- _WHAT THIS TASK INVOLVES_
Only the lines below from the one containing "Given: Open settings gear icon" through the one containing "Viewport: 780px width, 464px height." belong in the answer, repeated exactly and without pictures.

- _DATA SHOWN_
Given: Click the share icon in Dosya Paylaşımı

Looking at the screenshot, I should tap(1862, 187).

* * *

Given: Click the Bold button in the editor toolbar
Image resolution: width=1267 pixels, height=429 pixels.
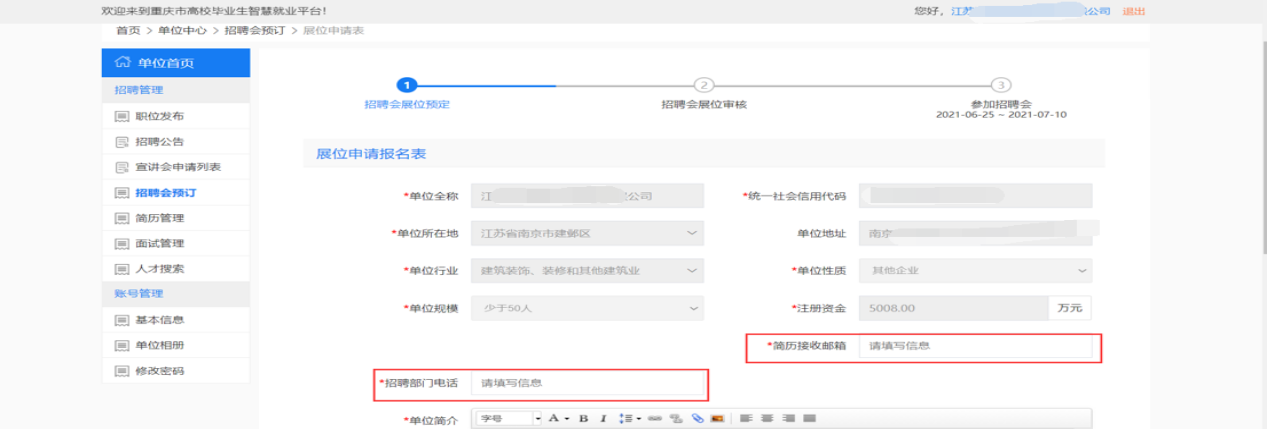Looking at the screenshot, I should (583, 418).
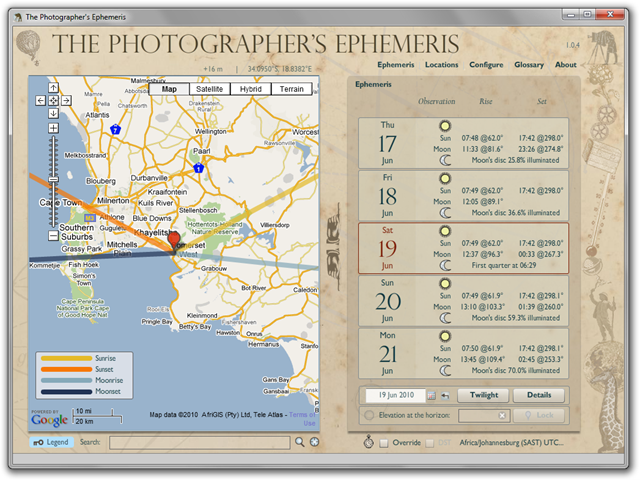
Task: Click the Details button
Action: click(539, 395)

---

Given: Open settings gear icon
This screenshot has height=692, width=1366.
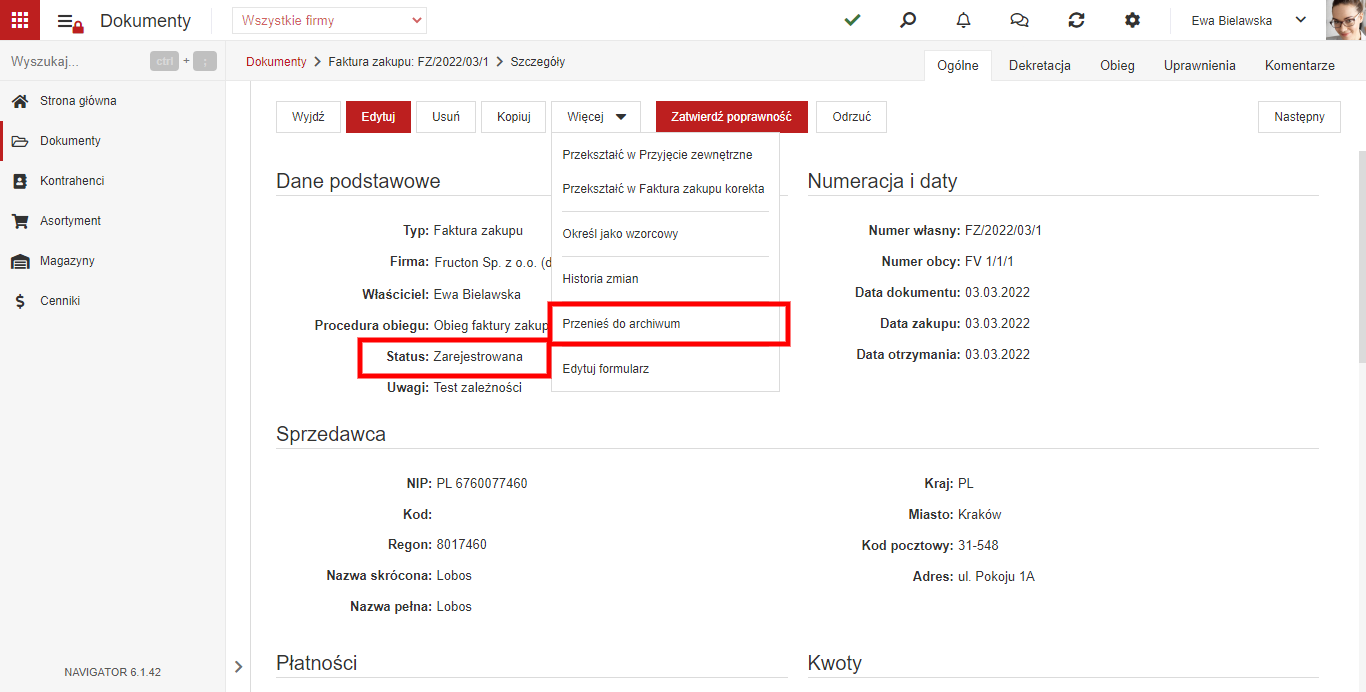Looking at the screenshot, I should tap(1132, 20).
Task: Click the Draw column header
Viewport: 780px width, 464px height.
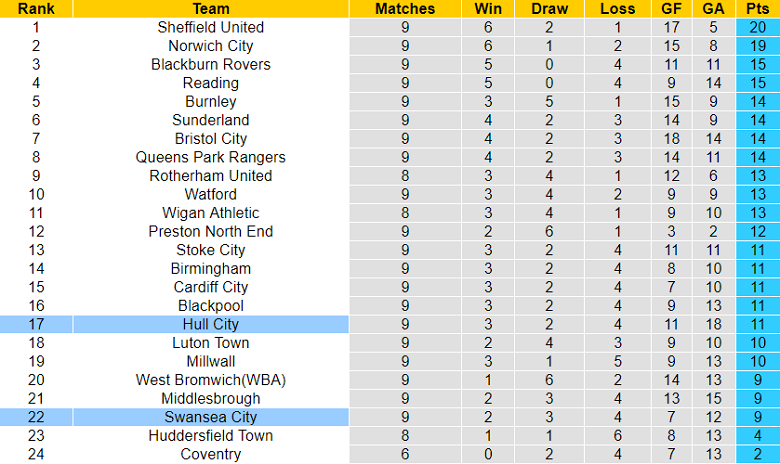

- _COMPLETED TASK_
Given: Open settings gear icon
This screenshot has height=692, width=1366.
Looking at the screenshot, I should tap(1132, 20).
Task: Click the Draw column header
Viewport: 780px width, 464px height.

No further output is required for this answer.